The counts are much higher in coastal areas than they were in November, and hunters should expect overall better hunting for the second split. Individual species counts provided mixed results. Green-winged teal, scaup, ring-neck, shoveler, mottled duck, and gadwall numbers increased from last December, while canvasback, wigeon, mallard, blue-winged teal, and pintail numbers decreased. Only greenwinged teal (+106 percent) and blue-winged teal (+28 percent) were above their most recent 10-year average estimates for December. This survey marks a December low for mallards and wigeon, and the third lowest estimate for mottled ducks (2021 and 2017 were lower), Olszak said.
Although the aerial survey for November saw record-low numbers in parts of Louisiana, hunters pinned their hopes on favorable weather and drought conditions in many areas of the country. Those hopes appear to have been realized. Despite the low numbers overall, hunter reports from across the state showed better than expected hunting during the first season split. John Gilmore hunts near Welsh in southwest Louisiana and reports average to good hunting so far. “We did excellent on the geese but had to work a little harder for the ducks. Some days were quick limits, but on other days we had to stay a bit longer and be a little less picky on our birds,” he said.

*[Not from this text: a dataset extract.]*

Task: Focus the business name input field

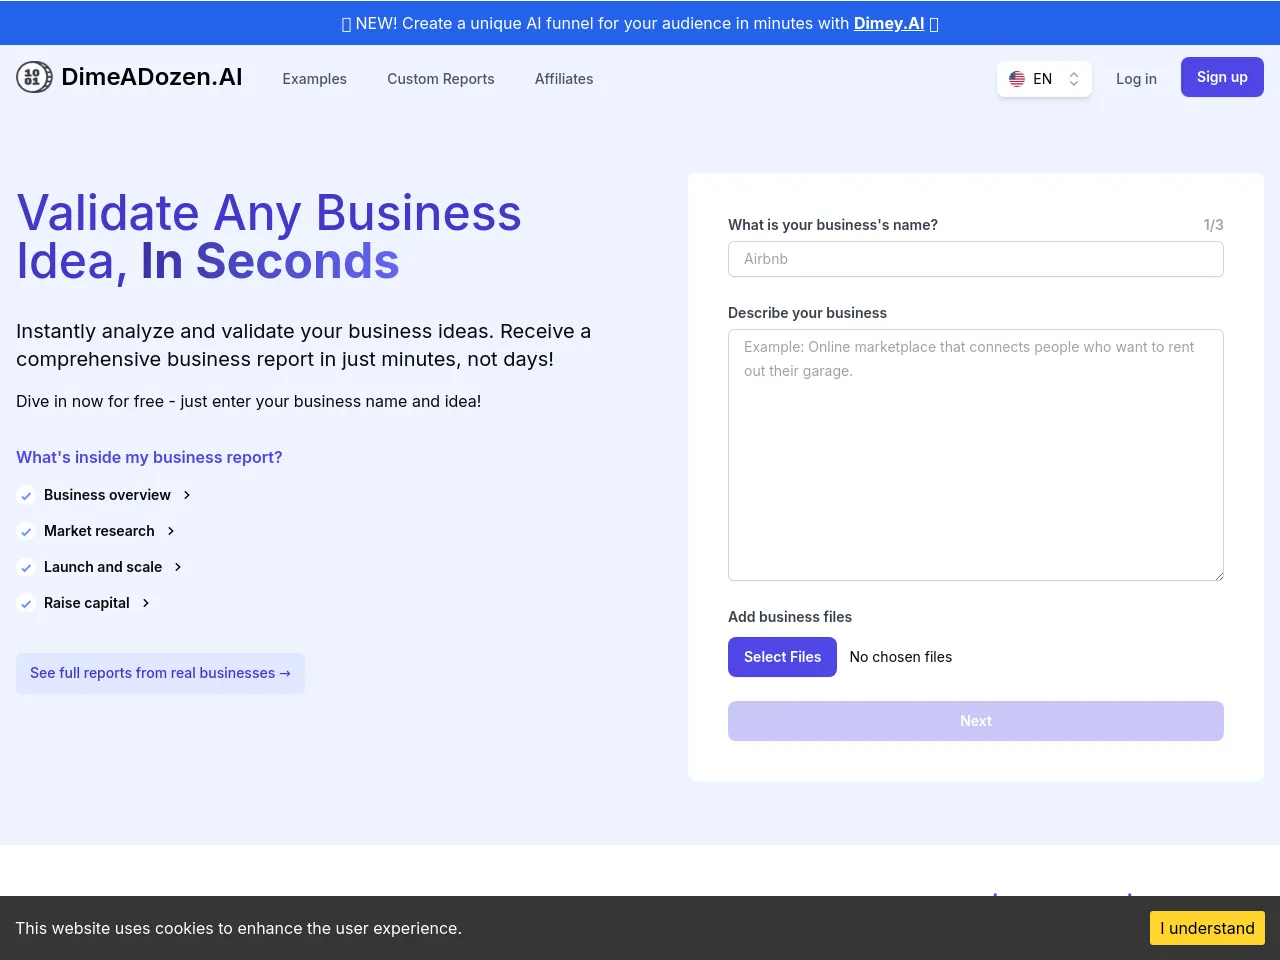Action: point(976,259)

Near the end of the first split, the weather warmed and during the closed part of the season, record-high temperatures were seen in many areas across the state. However, a shift back to cold weather moved in last week and hunters were greeted with much lower temperatures. Even colder weather is expected over the Christmas weekend. Central to north Louisiana will see temperatures in the teens and 20s, while the coastal areas will see lows in the 30s and possibly some light freezes.

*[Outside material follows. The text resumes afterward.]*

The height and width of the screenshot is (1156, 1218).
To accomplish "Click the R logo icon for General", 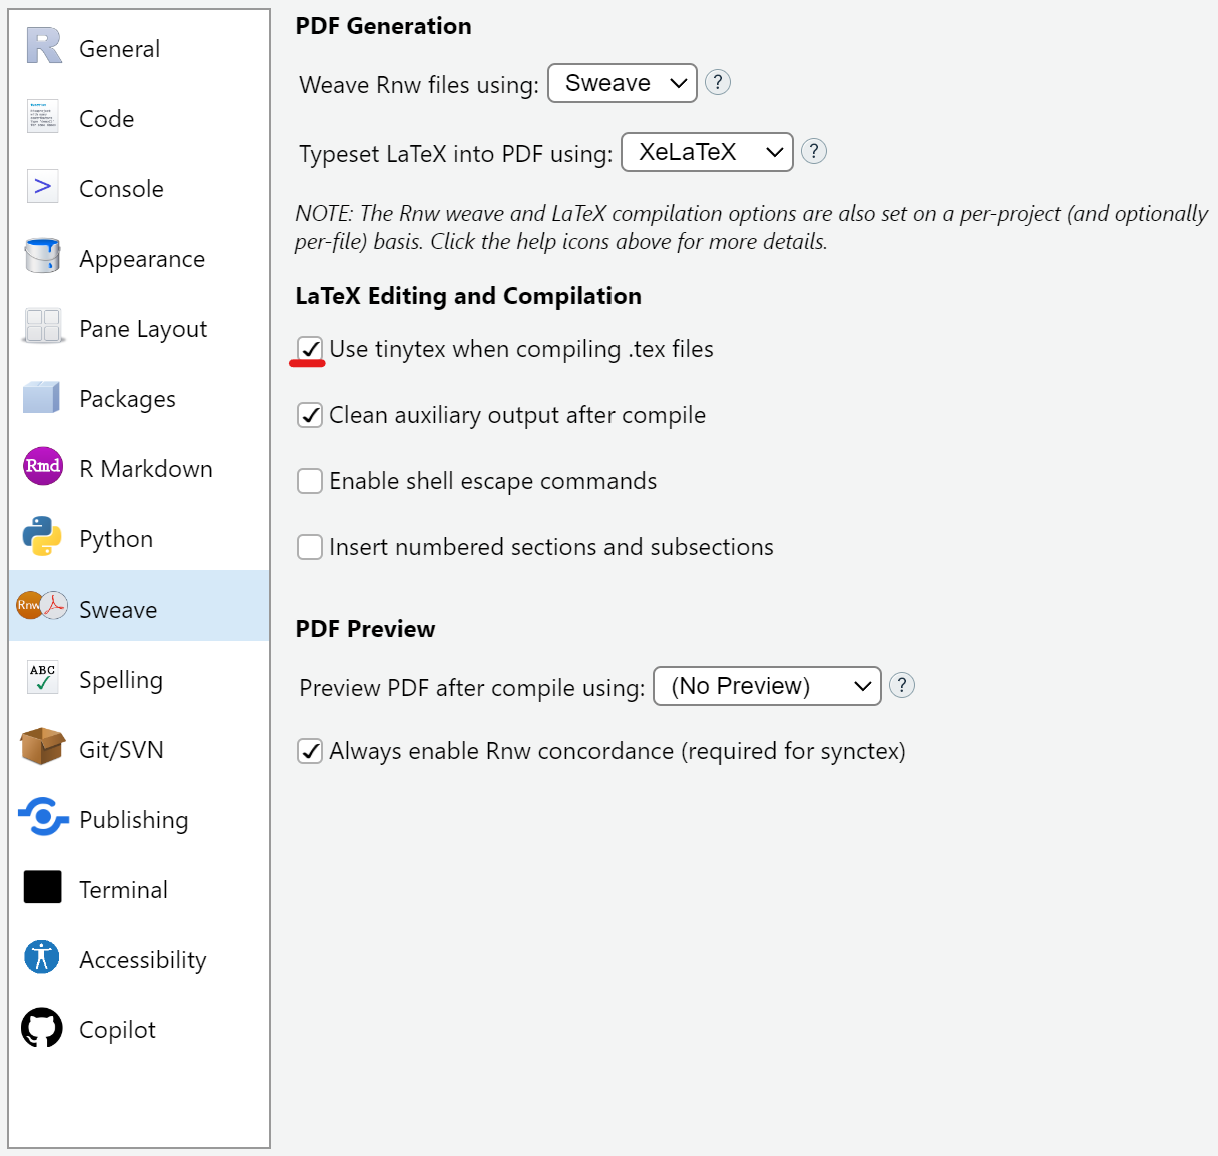I will coord(43,47).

Captain Bill Lake is a seasoned fishing guide and a passionate duck hunter. He hunts in the Gibson area between Houma and Morgan City. “Our first split was about as expected, with hardly any big ducks to speak of. We shot nearly 200 teal and only about 25 big ducks,” he said. “We had about 800 blue-winged teal and probably a couple hundred big ducks get up when we arrived on the lease—mostly gray ducks, spoonbills, and ringnecks. I think the second split will be loaded with teal again and probably a bunch of ringnecks will show up. Big ducks? We’ll have to wait and see.”
Cassidy Lejeune, DU’s director of conservation programs for south Louisiana, has no doubt that hunters are benefiting from the many projects completed and ongoing across the state. “Between the terracing and coastal restoration projects, we’re seeing much improved habitat conditions in areas near these projects. Certainly having the habitat in the best condition possible helps attract and hold ducks in these areas,” he said. “We’re out there just doing what we do. Along with our partners, we’re working to strengthen and rebuild the coast as well as improve wildlife habitat.”

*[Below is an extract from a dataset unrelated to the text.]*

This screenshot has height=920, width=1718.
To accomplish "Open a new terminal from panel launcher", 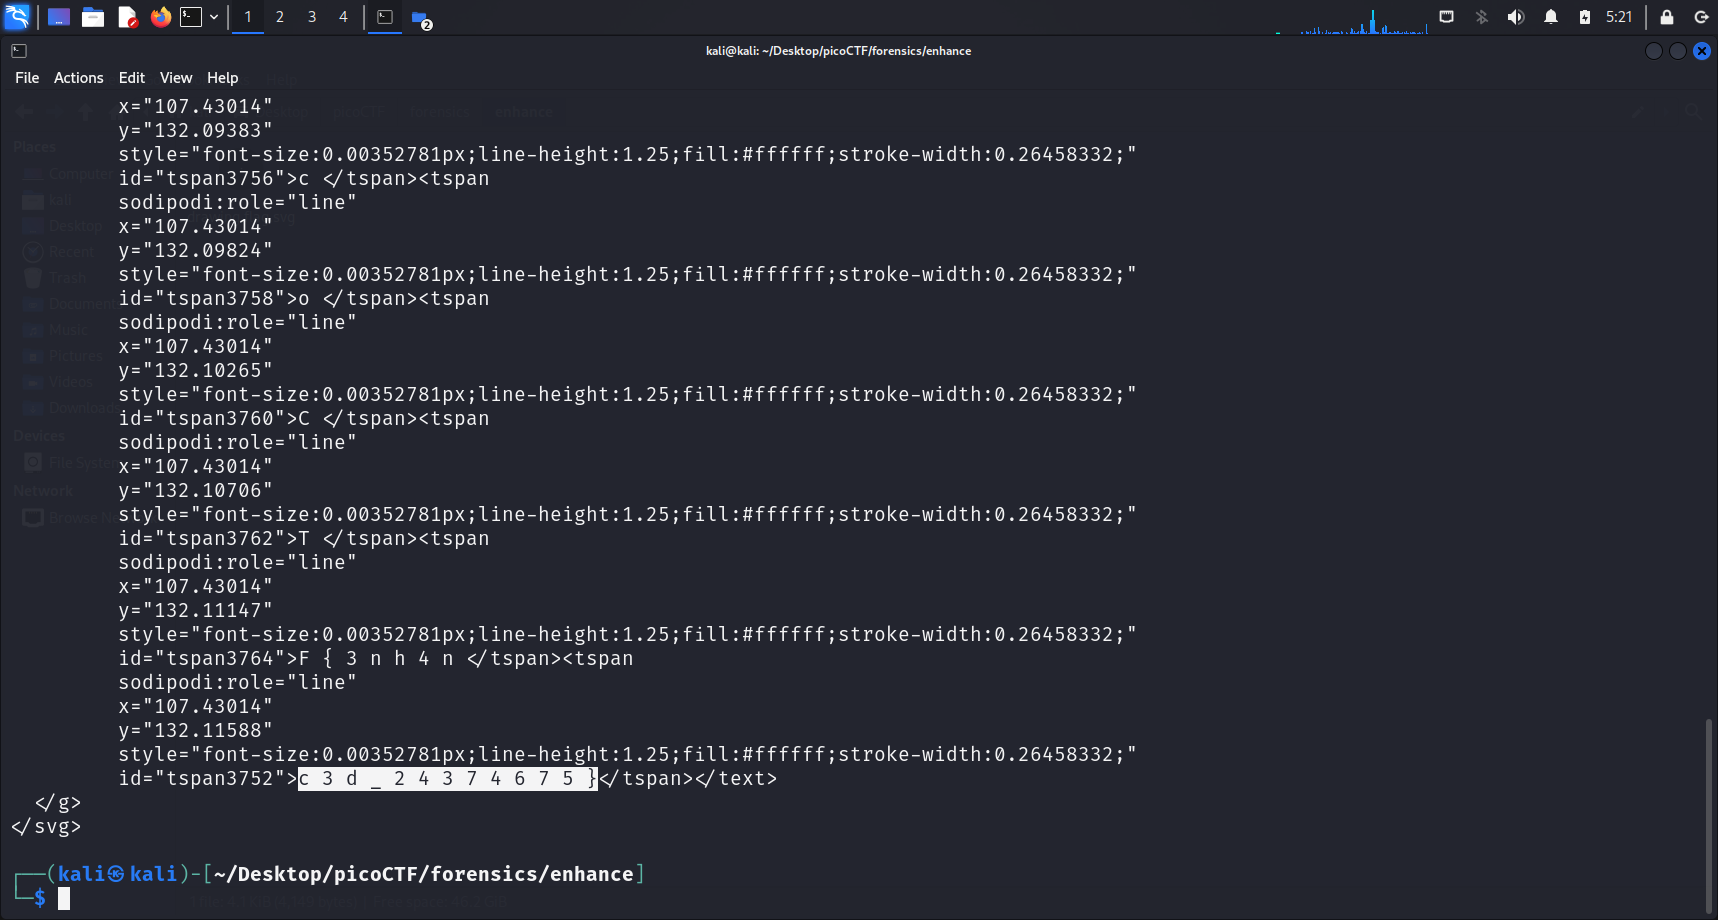I will pos(191,17).
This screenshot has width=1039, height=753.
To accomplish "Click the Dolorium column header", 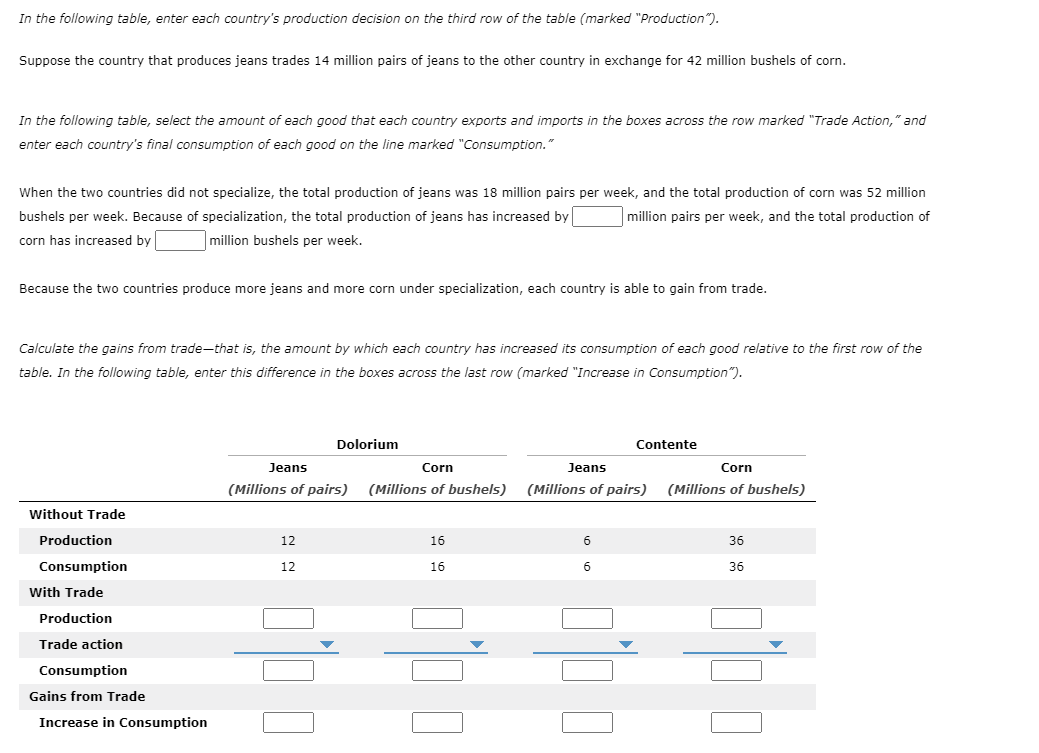I will (367, 444).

Bray Bourgoyne and his friends hunt both the east and west zones. His first split in the east was pretty good. “We had mixed bags of mostly teal and wood ducks with some miscellaneous big ducks mixed in, but not too many,” he said. Some areas were plagued with low water, making it difficult or impossible to access the places where they usually hunt. “Water was scarce for most holes. You had to walk too far to even consider some, and then it was a 50/50 shot whether they had water once you got there. However, we looked around a bit today and the water has come up several feet in the spillway. We’ll have a lot more access than we did in the first split.” Like others, Bourgoyne is counting on the colder weather to help with his success. “This front coming in should do us pretty well if we can find them.”
The weather looks like it is going to cooperate, and the overall survey count is much more positive than when the season began. This is good news for Louisiana duck hunters who are looking forward to the second split of the 2022-23 season.